El portavoz del Ministerio de Exteriores iraní, Esmaíl Baghaei, ha confirmado este lunes que Teherán ha recibido propuestas de mediadores para rebajar las tensiones con Estados Unidos, en un momento en que el conflicto entre ambos países escala tras un ataque con misiles balísticos y drones iraníes en Jordania. El Pentágono ha identificado a los dos militares estadounidenses fallecidos en el ataque: el teniente primero Tyler James Feehan, de 25 años, y la soldado raso Isabella Gonzales, de 19 años.
Baghaei, además, prometió que Irán exigirá responsabilidades a Washington por lo que calificó de crímenes de guerra, sin precisar los cauces legales que empleará. Mientras tanto, expertos en seguridad regional advierten de que una escalada militar total contra Irán tendría límites claros.
La capacidad militar estadounidense ante Irán
El veterano corresponsal de guerra Elijah J. Magnier, en declaraciones a la agencia Sputnik, ha subrayado que, aunque Estados Unidos retiene una enorme capacidad ofensiva que le permite lanzar oleadas de ataques intensos contra instalaciones iraníes, «no tiene lo que hace falta para destruir Irán». Según Magnier, cualquier ofensiva generalizada solo lograría debilitar temporalmente al país persa, sin eliminar su capacidad de respuesta.
Las declaraciones se producen en un contexto de máxima tensión, con mediadores —cuya identidad no ha sido revelada— tratando de evitar una conflagración regional.
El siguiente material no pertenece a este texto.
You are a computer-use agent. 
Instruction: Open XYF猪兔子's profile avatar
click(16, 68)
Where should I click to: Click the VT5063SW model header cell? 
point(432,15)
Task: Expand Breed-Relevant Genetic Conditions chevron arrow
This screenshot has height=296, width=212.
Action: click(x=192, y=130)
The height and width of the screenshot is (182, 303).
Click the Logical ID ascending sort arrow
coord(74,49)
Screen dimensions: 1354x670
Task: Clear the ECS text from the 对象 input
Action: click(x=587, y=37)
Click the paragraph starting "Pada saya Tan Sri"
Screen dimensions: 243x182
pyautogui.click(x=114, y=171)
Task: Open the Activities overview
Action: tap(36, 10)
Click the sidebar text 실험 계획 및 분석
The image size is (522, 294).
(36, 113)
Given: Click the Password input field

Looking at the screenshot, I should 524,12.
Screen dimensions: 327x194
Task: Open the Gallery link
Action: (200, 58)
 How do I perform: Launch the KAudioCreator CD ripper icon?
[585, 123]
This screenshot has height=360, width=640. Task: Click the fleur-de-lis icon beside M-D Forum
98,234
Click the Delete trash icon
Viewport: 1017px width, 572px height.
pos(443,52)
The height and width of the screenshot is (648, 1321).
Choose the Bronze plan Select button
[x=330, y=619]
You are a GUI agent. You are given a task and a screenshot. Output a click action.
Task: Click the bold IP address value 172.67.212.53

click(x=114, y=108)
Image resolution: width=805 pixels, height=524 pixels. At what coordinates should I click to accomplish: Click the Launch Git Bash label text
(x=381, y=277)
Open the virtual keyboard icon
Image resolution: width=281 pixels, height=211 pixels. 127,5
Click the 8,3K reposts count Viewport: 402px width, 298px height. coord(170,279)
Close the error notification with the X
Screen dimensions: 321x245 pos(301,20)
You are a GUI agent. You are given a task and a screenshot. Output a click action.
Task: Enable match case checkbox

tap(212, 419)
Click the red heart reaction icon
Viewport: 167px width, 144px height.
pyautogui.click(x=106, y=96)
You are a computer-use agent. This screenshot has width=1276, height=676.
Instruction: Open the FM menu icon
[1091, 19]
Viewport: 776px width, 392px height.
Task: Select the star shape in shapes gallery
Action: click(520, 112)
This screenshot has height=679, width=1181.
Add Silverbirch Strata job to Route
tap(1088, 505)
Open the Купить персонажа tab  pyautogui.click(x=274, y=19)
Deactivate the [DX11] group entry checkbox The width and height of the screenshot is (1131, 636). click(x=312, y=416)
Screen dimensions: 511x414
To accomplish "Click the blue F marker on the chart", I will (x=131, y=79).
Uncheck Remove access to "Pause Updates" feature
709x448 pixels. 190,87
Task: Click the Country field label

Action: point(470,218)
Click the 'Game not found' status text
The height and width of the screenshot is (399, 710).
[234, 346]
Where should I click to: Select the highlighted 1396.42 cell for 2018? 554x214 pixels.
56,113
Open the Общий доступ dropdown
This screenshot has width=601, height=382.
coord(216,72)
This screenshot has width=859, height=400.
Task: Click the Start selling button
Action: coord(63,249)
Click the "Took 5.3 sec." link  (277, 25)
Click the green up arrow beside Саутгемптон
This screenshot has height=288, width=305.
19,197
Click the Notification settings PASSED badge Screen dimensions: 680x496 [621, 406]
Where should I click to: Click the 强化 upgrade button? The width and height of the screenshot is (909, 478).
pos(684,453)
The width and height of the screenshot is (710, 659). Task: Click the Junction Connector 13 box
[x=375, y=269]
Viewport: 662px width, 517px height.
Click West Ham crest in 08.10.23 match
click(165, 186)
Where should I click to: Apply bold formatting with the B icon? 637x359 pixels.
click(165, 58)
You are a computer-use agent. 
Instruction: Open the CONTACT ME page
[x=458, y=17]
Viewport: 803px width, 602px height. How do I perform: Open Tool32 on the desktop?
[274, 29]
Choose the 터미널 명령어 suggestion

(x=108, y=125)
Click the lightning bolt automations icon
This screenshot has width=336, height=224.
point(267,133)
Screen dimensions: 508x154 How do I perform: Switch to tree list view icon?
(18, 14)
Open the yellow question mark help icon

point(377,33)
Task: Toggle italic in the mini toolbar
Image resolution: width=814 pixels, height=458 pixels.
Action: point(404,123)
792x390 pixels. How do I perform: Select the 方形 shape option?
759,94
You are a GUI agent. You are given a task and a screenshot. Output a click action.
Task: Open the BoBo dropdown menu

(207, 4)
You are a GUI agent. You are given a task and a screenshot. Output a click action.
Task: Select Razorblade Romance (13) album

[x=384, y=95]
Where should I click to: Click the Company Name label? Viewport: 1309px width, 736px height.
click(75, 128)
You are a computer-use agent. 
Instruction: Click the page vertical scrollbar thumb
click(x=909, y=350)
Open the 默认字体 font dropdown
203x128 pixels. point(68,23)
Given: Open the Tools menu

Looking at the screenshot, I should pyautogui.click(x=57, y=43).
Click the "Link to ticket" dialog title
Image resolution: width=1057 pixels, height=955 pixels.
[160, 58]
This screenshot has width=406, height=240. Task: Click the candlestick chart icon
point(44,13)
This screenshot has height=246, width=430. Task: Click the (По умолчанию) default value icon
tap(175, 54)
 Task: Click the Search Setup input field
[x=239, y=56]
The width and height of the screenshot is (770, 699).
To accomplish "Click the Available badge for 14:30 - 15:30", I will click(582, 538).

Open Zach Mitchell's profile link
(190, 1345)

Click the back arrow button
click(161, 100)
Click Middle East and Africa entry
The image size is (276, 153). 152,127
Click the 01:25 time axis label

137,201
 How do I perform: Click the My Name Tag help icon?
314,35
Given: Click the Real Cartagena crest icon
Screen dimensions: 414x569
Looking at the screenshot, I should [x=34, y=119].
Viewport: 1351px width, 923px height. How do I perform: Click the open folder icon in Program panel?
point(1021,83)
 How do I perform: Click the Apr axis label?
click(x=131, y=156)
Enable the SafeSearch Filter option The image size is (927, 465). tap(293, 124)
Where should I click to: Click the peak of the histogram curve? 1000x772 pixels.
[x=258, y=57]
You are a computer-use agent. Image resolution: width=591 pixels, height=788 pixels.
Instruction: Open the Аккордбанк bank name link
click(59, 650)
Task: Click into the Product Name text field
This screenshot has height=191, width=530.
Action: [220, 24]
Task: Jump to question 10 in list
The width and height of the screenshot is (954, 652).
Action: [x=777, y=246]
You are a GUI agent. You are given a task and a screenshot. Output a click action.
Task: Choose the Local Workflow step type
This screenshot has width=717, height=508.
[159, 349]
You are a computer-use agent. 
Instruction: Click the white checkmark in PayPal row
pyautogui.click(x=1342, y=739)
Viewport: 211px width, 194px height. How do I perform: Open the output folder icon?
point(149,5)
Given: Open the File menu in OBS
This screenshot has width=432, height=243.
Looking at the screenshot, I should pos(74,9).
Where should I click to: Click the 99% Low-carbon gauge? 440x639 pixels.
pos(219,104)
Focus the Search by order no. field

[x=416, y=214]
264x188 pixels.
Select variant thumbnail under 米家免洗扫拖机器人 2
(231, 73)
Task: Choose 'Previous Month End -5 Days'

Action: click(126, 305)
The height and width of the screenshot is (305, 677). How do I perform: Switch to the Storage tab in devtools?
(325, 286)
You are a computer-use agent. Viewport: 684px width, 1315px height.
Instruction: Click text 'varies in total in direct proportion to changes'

La comunidad internacional sigue de cerca los acontecimientos, mientras el Pentágono refuerza su presencia en Oriente Próximo tras la muerte de los dos soldados. El ataque en Jordania, atribuido por Washington a Irán, ha elevado el riesgo de una represalia estadounidense de gran escala.
Por su parte, el régimen de Teherán se muestra abierto al diálogo, pero sin renunciar a su retórica de confrontación. La oferta de mediación, según analistas, podría ser una vía para evitar que el conflicto derive en una guerra abierta que ninguno de los dos actores parece dispuesto a asumir en su totalidad.